Wir werden auf unseren elektronischen Geräten mit Wichtigkeiten und Nichtigkeiten nur so überflutet. Kein Wunder, nimmt die Qualität unserer Kommunikation in einem erschreckenden Mass ab – im Gleichschritt mit dem rasanten technologischen Fortschritt.
«Stille war’s im Winterwalde…»
So bezeichnen wir scherzhaft das Phänomen ausbleibender Antworten. Mit diesem Spruch meinen wir in erster Linie das Stillschweigen von Kunden und Bewerbern in der Kommunikation. Das Verrückte ist: Die modernen Kommunikationsmittel bescheren uns dauernden Aussenkontakt, tatsächlich aber leidet der menschliche Gedankenaustausch auf empfindliche Weise.

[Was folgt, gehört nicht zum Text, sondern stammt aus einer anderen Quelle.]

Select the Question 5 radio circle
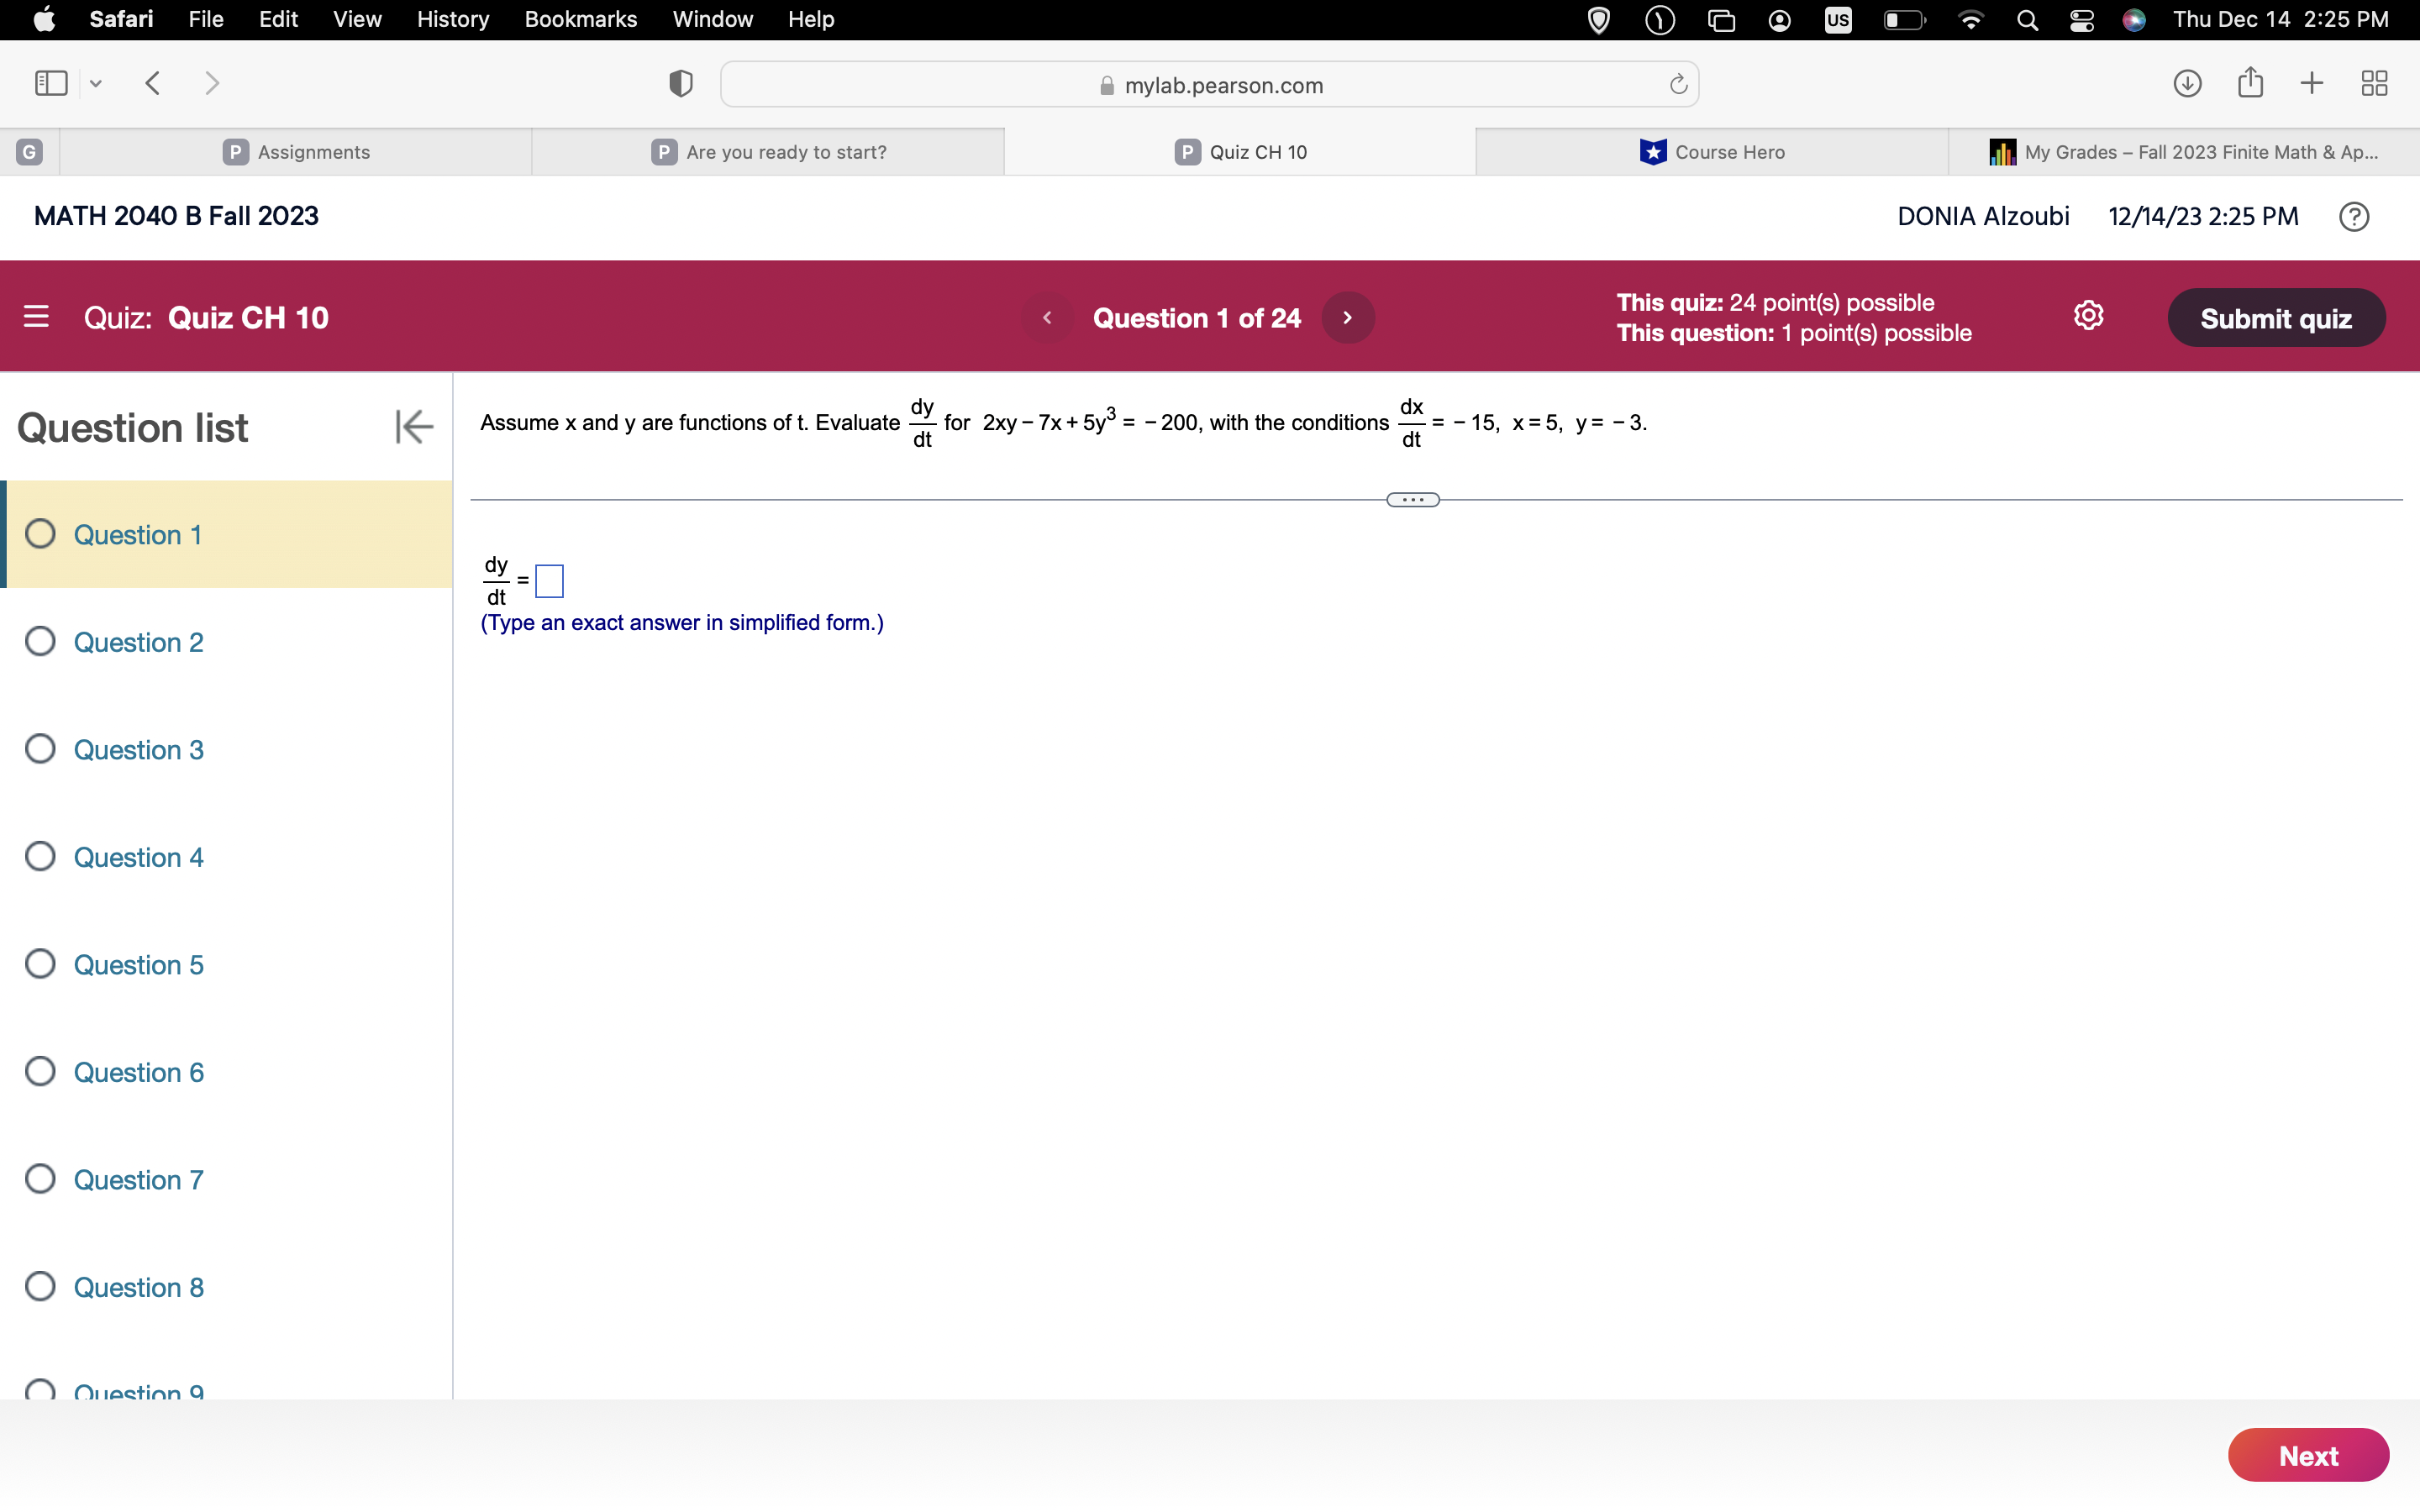Screen dimensions: 2420x1512 click(x=40, y=964)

E-Mails und Anrufe nicht oder erst zeitverzögert zu beantworten, ist eine allseits beklagte und weit verbreitete Unsitte geworden. Ob eine Anfrage, eine Bewerbung, eine Offerte, eine Reklamation: Ist die Kommunikation dem Empfänger nicht «genehm», dann wird sie einfach «entsorgt» oder schlicht nicht beantwortet. Ein Zeichen von missverstandener Macht und Arroganz und ein Beweis der Hilflosigkeit und der fehlenden Achtung.
No news, good news
Setzt man das englische Sprichwort wortgetreu um, so bedeutet jede ausbleibende Antwort automatisch eine positive Botschaft. Dies mag im Paradies zutreffen, doch nicht in der Realität und erst recht nicht auf dem Arbeitsmarkt. Vielmehr gilt hier: «Auch keine Antwort ist eine Antwort», indem die unangenehme Botschaft feige in Stillschweigen verpackt wird. Einmal ausgepackt, stösst der Empfänger in aller Regel auf einen negativen Inhalt.

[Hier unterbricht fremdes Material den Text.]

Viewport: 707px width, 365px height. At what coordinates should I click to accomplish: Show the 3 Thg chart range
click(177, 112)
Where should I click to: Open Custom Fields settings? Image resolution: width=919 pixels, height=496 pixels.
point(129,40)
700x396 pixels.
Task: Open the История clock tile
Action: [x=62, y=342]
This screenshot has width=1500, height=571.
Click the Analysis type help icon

Auf dem Weg zur Einbahnkommunikation
Wir tweeten, posten, liken und sharen um die Wette, lassen dabei aber elementare Spielregeln der Kommunikation ausser Acht, nämlich das aktive Wechselspiel zwischen Sender und Empfänger. Internet und Social Media bieten intensivere Kommunikationsmöglichkeiten, aber auch Gelegenheiten, den Adressaten zu ignorieren. Die Schnelllebigkeit unserer Zeit macht auch vor unserer Kommunikation nicht Halt und erhöht die Erwartungen an die Echtzeitkommunikation.

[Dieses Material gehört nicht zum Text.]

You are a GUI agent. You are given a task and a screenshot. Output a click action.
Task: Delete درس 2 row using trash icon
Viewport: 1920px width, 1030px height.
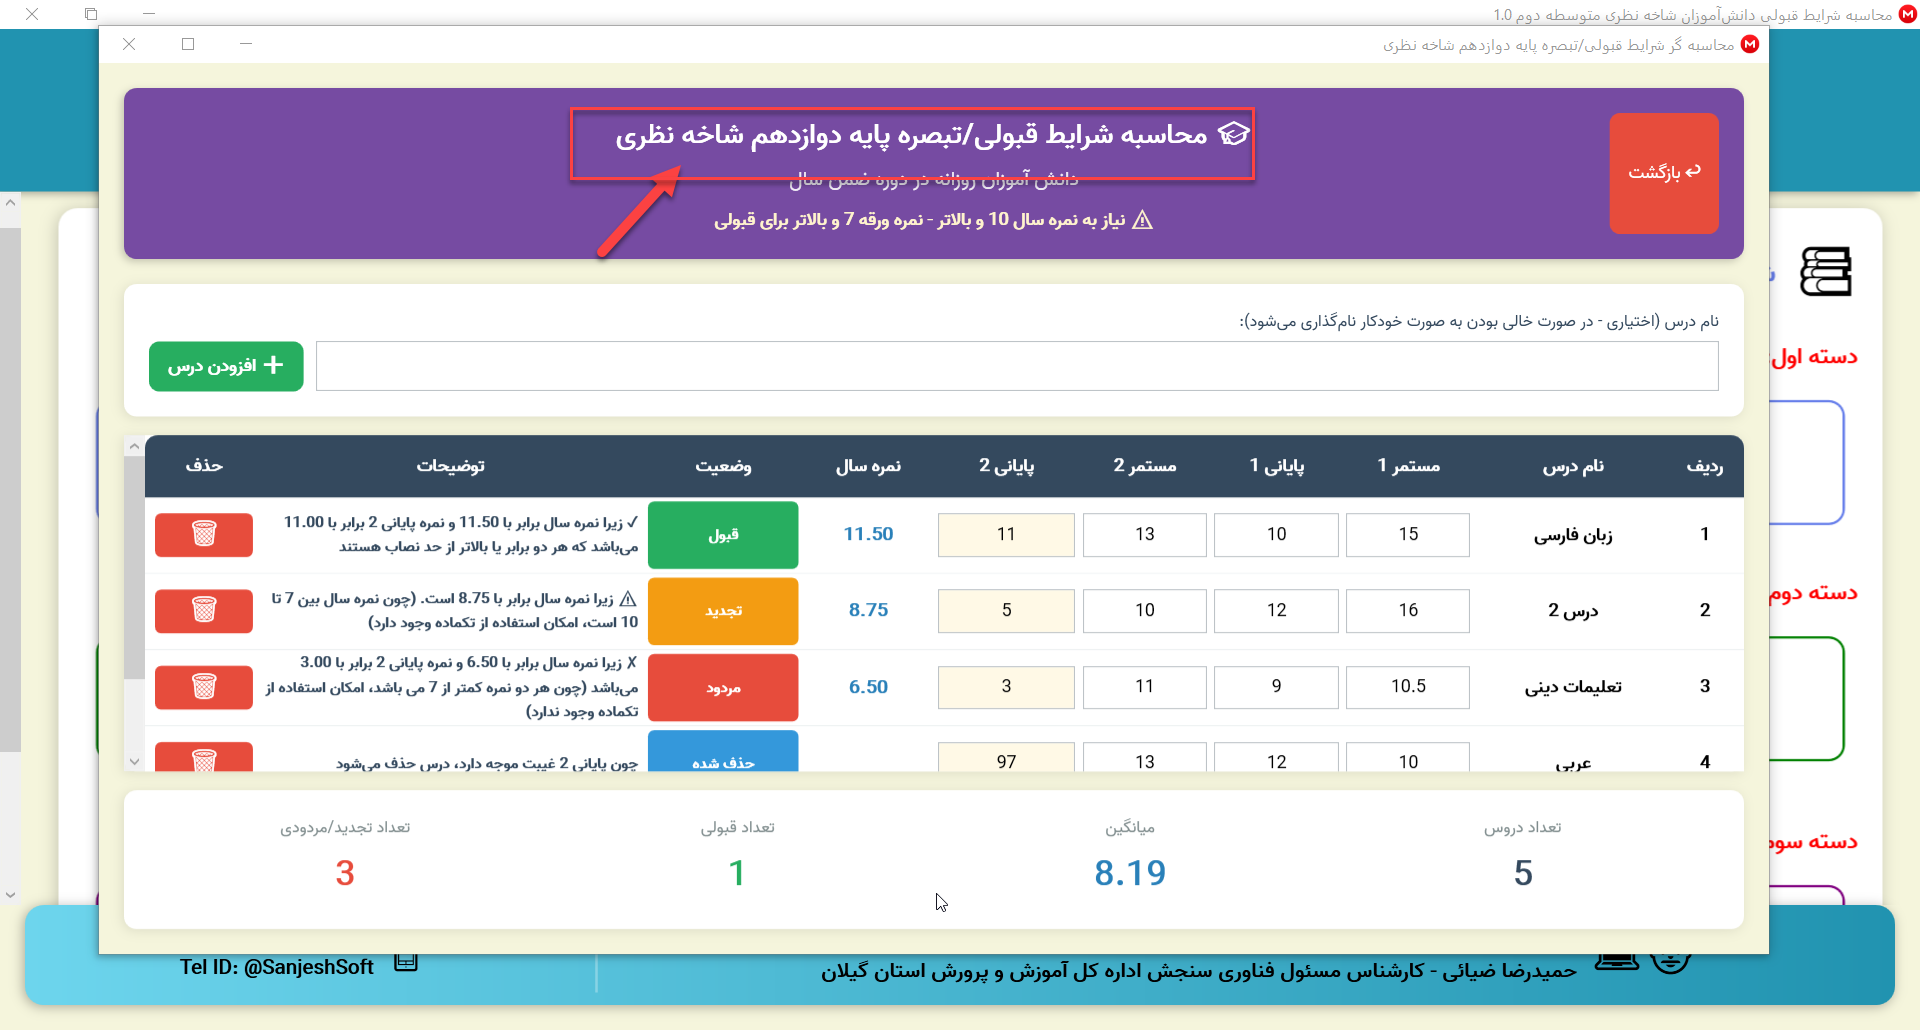click(x=204, y=610)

Wo die Digitalisierung eine verlockende Zeitersparnis verspricht, entpuppt sie sich vielfach als trügerische «Falle». Elektronische Bewerberportale beispielsweise, bedeuten sowohl eine Vereinfachung im Bewerbungsmanagement, aber auch eine Steigerung an Volumen und Zeitdruck. Entsprechend gross ist die Gefahr, in den elektronischen Fangnetzen den Überblick, respektive den Sinn fürs Wesentliche zu verlieren.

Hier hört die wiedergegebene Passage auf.